By all accounts, the debate that flared up following off-the-cuff comments made by Singapore's Minister Mentor Mr Lee Kuan Yew on 15 September during a dialogue on good governance, will continue long after ruffled diplomatic feathers have settled.
Opinion pieces continue to be generated and forums continue to be held, all to discuss matters emanating from the issue of "marginalisation". Indeed, the issue holds the promise of reversing the regional trend towards diminishing public space.
The initial reactions were boringly predictable. Barisan Nasional leaders in Malaysia refused to admit that Mr Lee's comments were correct in any way, called it "naughty", and suggested that ulterior motives were involved. Some opposition leaders and activist groups took the contrary view and generally stated that the comments were highlighting the obvious.
Interestingly, the debate and the protests have revolved around the question of whether the Chinese in Malaysia and Indonesia were marginalised or not, and as an extension of that, to what extent various other groups, if not all groups, felt marginalised. However, the transcript of Mr Lee's comments, released as part of his apology to Malaysian Premier Abdullah Badawi on 2 October, contained much more that is worthy of discussion than the intuitively understood and therefore necessarily controversial term, "marginalisation".
There is in fact a three-pronged reasoning apparent in Mr Lee's comments that explains the subsequent angry reactions from Singapore's neighbours, in particular, Malaysia.
The first element was the claim that the Chinese in Malaysia and Indonesia were "marginalised". Sadly, it was this point that secured most airtime and column inches, thereby overshadowing the significance of the other two.
The second element concerns the suggestion of systematic marginalisation. Since national collectives always require for its stability the proselytising of a central discourse that provides the basic rationale and the popular moralisations for government policies and their implementation at all levels, the groups disadvantaged by this discourse will in truth be "systematically" marginalised.

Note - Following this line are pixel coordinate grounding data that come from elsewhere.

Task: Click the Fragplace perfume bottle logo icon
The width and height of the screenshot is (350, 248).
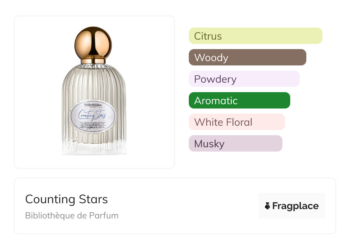Action: [268, 206]
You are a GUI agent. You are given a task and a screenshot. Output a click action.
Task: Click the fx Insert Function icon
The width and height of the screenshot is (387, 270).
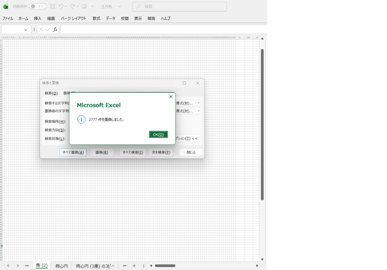coord(55,29)
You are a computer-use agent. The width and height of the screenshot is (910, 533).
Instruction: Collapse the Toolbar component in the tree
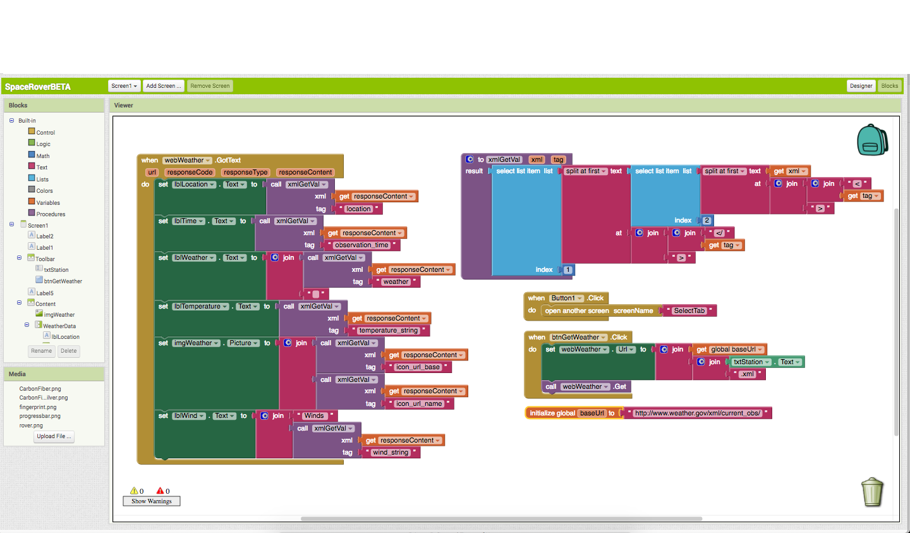(x=19, y=258)
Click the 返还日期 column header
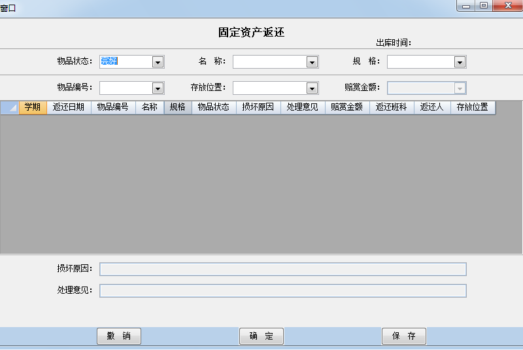The width and height of the screenshot is (523, 350). (x=69, y=107)
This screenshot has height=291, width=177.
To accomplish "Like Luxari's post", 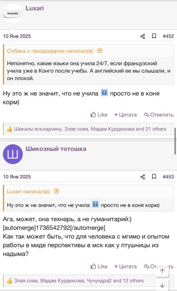I will point(99,115).
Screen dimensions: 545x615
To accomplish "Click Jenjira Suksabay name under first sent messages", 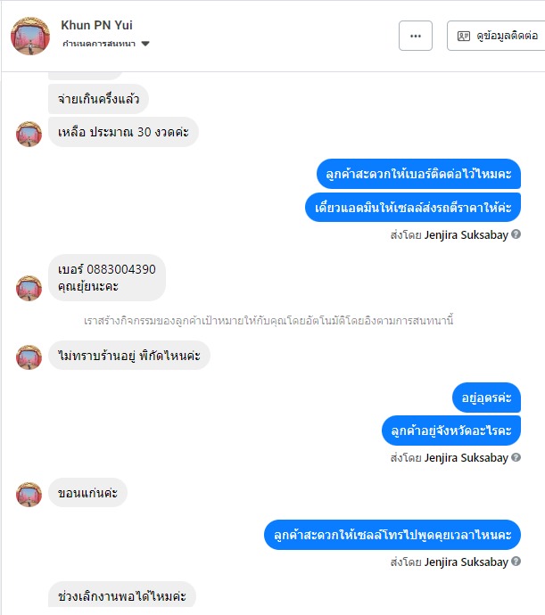I will point(467,235).
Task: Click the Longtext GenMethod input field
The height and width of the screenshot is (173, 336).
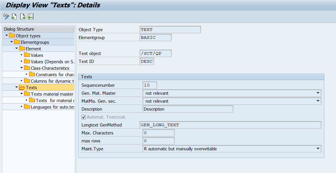Action: point(230,125)
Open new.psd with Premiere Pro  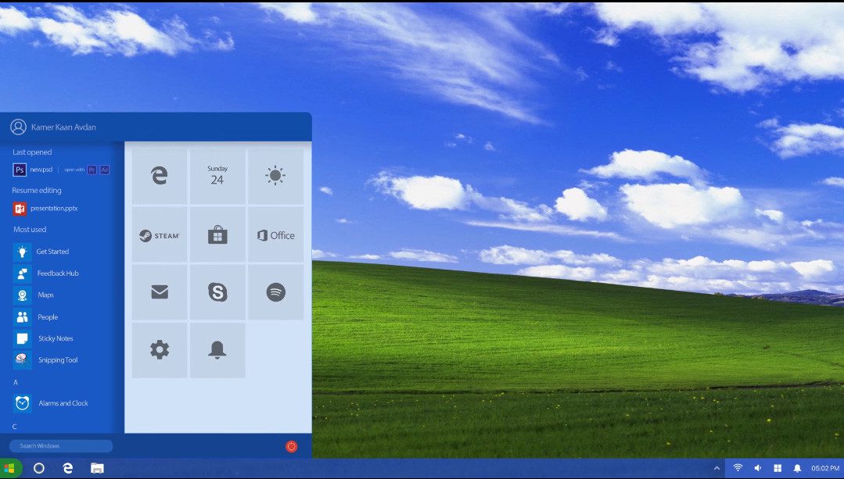point(92,169)
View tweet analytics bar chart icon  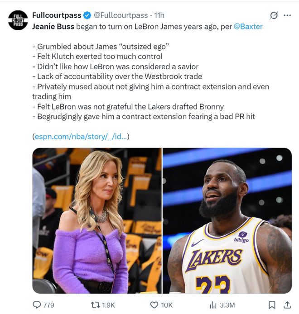(213, 304)
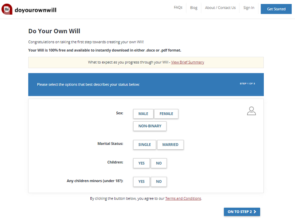The width and height of the screenshot is (295, 219).
Task: Set marital status to Married
Action: [170, 145]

What is essential for understanding a nation at any point in time then is the charting of this discursive adhesive. This is because general policy-making has to explain itself to the public through that net of simple reasoning. What sort of society this central discourse creates in the long run, and how it is able to rectify its detrimental effects, are the criteria for its success.
The third element of this analysis is that since a nation's foreign policy must stem from its central discourse, the effects of this central discourse go beyond the boundaries of any nation. Thus, the purported systematic marginalisation of Chinese Malaysians (and many Malaysians of other races as well, for that matter) generated by a prolonged and poorly understood New Economic Policy, when extended into the sphere of foreign affairs, encourages the attitude that a neighbouring country such as Singapore, with its Chinese majority, should be "compliant".
This notion that a central discourse, which I have referred to as "sufficient discursive commonality" elsewhere, is needed in forming a functioning national entity, and in defining its relationship with the rest of the world, contains distinct advantages for the study of international relations.
One country's central discourse generates foreign policies that must sooner or later meet those generated by another country's central discourse. One national worldview must relate to another national worldview, and peace or war results depending on how the two trains of thought happen to reject or accept each other's rationale and moralisations.
The central discourse in Singapore, partly by virtue of its history, was consciously constructed to oppose certain central aspects of the Malaysian one. It strongly acknowledges the consequences of the Malaysian discourse that it most feared. And so, it proclaims the virtue of meritocracy, the need "to stay ahead" and "to move forward", attempts to adopt the latest innovations in emergent fields, and at the same time, it avoids overt welfare policies and affirmative action. In foreign policy, this translates into arguments for a strong defence force and a fast growing and adaptive internationally dependent economy.
Consequently, the symbiotic relationship between the discourses in domestic and foreign policies in the case of Singapore, leads to Mr Lee's conclusion that the country needs "a government who'll be able to, not only have the gumption, but the skill to say "No" in a very quiet, polite way that doesn't provoke (Malaysia and Indonesia) into doing something silly."
The understanding of politics herewith prescribed strongly suggests that the improving of relations between nations requires more than the mere reforming of foreign policies. For relations between Malaysia and Singapore to improve significantly, more profound changes than a mere change of leaders ought to take place, and these must involve the transformation of central themes and concepts in the central discourses of both countries.